Saved entries
[Start of section]

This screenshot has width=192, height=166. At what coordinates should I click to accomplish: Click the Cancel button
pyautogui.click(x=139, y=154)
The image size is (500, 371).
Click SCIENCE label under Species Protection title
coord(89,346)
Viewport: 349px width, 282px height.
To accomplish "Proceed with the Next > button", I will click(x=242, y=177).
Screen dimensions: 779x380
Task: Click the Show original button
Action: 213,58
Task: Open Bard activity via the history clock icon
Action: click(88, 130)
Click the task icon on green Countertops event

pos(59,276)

[End of section]

■ Aim of the task ■
An exact repetition of all the records above is required.

■ Output for this task ■
This screenshot has width=192, height=166. At what coordinates should I click to accomplish: Click the Cancel button
pyautogui.click(x=139, y=154)
The image size is (500, 371).
Click SCIENCE label under Species Protection title
coord(89,346)
Viewport: 349px width, 282px height.
To accomplish "Proceed with the Next > button", I will click(x=242, y=177).
Screen dimensions: 779x380
Task: Click the Show original button
Action: 213,58
Task: Open Bard activity via the history clock icon
Action: click(88, 130)
Click the task icon on green Countertops event

pos(59,276)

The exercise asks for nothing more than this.